Created by Bahamian artist Tavares Strachan, the piece—titled The First Supper—is part of a new exhibition on art and colonialism. The work replaces the 15th-century painting’s subjects with Black activists, artists, scientists and other prominent figures. Ethiopian Emperor Haile Selassie I takes Jesus’ place, while Strachan himself replaces Judas.

“All of us make mistakes,” Strachan tells the Guardian’s Skye Sherwin. “Who is not Judas?”

But art historian Alayo Akinkugbe has another take: “Rather than betraying the messiah, Strachan betrays history’s status quo by bringing to light these marginalized figures in a composition that is typically associated with Christ and his disciples,” she writes in the exhibition catalog, per the Art Newspaper’s Gareth Harris.

Close-up of sculpture
The sculpture depicts Black activists, artists, scientists and other historical figures. Tavares Strachan and Perrotin / Glenstone Museum / Jonty Wilde

Other figures in The First Supper include abolitionist Harriet Tubman, activists Marsha P. Johnson and Marcus Garvey, politician Shirley Chisholm and nurse Mary Seacole, among others, according to a statement from the museum.

“[These figures] have in common histories of overcoming power structures designed to keep them oppressed,” adds Akinkugbe.

Strachan remembers a print of the original Renaissance masterpiece hanging above family pictures in his grandmother’s home. “I always thought, ‘Why are all these Europeans hanging over a family of people from West Africa in the Caribbean?’” he tells the Guardian.

According to Artnet’s Jo Lawson-Tancred, Strachan’s work was further fueled by research into Matthew Henson, a Black explorer who traveled to the North Pole with Robert Peary in 1909. While history commonly credits Peary for reaching the North Pole, Henson’s name is often omitted from the narrative.

Foods on table in sculpture
Even the foods depicted in the sculpture are tied to the themes of the exhibition. Tavares Strachan and Perrotin / Glenstone Museum / Jonty Wilde

The First Supper, billed as Strachan’s “most ambitious and substantial work to date,” took four years to create, and every detail is significant. The food depicted on the table includes African rice, breadfruit, catfish, chicken, cocoa, custard apple and soursop. Per the museum’s statement, “These foods consumed in the Caribbean have been traced to Indigenous and African influences, along with the histories of enslavement and indentured servitude.”
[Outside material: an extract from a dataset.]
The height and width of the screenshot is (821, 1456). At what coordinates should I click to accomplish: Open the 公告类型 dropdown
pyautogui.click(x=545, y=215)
The exhibition featuring the sculpture, called “Entangled Pasts, 1768-Now: Art, Colonialism and Change,” is an exploration of “art and its role in shaping narratives in Britain around empire, enslavement, indenture, resistance and abolition,” per the museum’s statement. The show includes works by 25 contemporary artists, which are displayed alongside pieces by 33 artists from the past 250 years.

Dorothy Price, the exhibition’s curator, tells the New York Times’ Farah Nayeri that the show isn’t “trawling back over a long-dead” past; instead, it’s contrasting old and new works to provide a more accurate narrative of “multicultural, multiracial Britain.”

Entangled Pasts, 1768-Now: Art, Colonialism and Change” is on view at the Royal Academy of Arts in London through April 28.